#### PAGE EXCERPT
Bank Of The Ozarks Inc (NASDAQ:OZRK) Q4 2014 Earnings Conference Call - Final Transcript
Jan 16, 2015 • 11:00 am ET
Thank you. We will now begin the question-and-answer session. (Operator Instructions) Jennifer Demba, SunTrust Robinson.
Just curious on your thoughts on growth of the Texas economy and from your Real Estate Specialties Group for 2015, given that oil has continued to slide over the last month or so, further. I know when you and I talked in December, you didn't seem too concerned about it. But I'm just wondering about your thoughts now in terms of your overall growth outlook.
Jennifer, I am still not too concerned about it. Let me make a few comments on that. If you look at our September 30, 2014, 10-Q on page 55 of that Q, you would have noticed a table that showed the percentage of our loans by State of originating office. And at that point, Texas accounted for a little over 50% of our total originations came from our dozen or so offices in Texas.
But those Texas, offices include the Dallas, Houston, and Austin offices of our Real Estate Specialties Group that has made loans in 41 States, at September 30, and rolling forward to December 31, had loans literally all across the country.
So to say that we have over 50% of our loans in Texas, is a misnomer and inaccuracy because -- in fact, our Texas, offices have originated over 50% of our loan, but the portion in Texas is much less than that.
If you look at the geographic distribution of our non-purchased real estate loans that are on pages 56 through 58 of that September 30, 2014 10-Q2, you can see a breakdown of loans by State of collateral. And Texas is our second largest state for loans at September 30, trailing Arkansas.

#### YOUR GOAL
Could you restate everything from "Bank Of The" down to "overall growth outlook." in the earnings call transcript above, substituting "natural gas" for "oil"?

#### SOURCE MATERIAL
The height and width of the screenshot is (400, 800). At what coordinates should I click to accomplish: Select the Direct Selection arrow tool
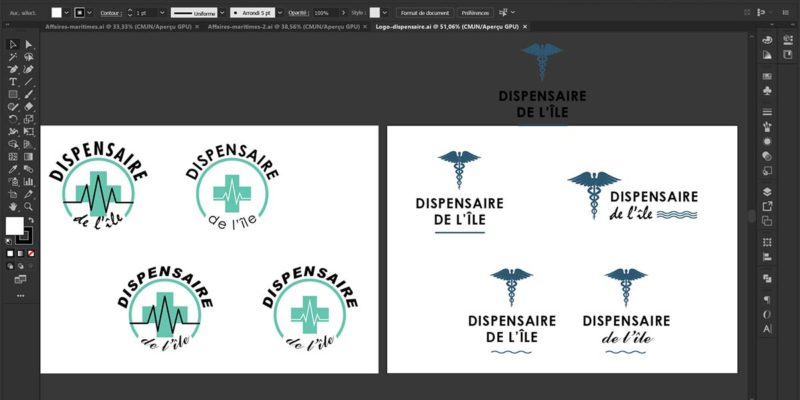(29, 44)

#### RESPONSE
Bank Of The Ozarks Inc (NASDAQ:OZRK) Q4 2014 Earnings Conference Call - Final Transcript
Jan 16, 2015 • 11:00 am ET
Thank you. We will now begin the question-and-answer session. (Operator Instructions) Jennifer Demba, SunTrust Robinson.
Just curious on your thoughts on growth of the Texas economy and from your Real Estate Specialties Group for 2015, given that natural gas has continued to slide over the last month or so, further. I know when you and I talked in December, you didn't seem too concerned about it. But I'm just wondering about your thoughts now in terms of your overall growth outlook.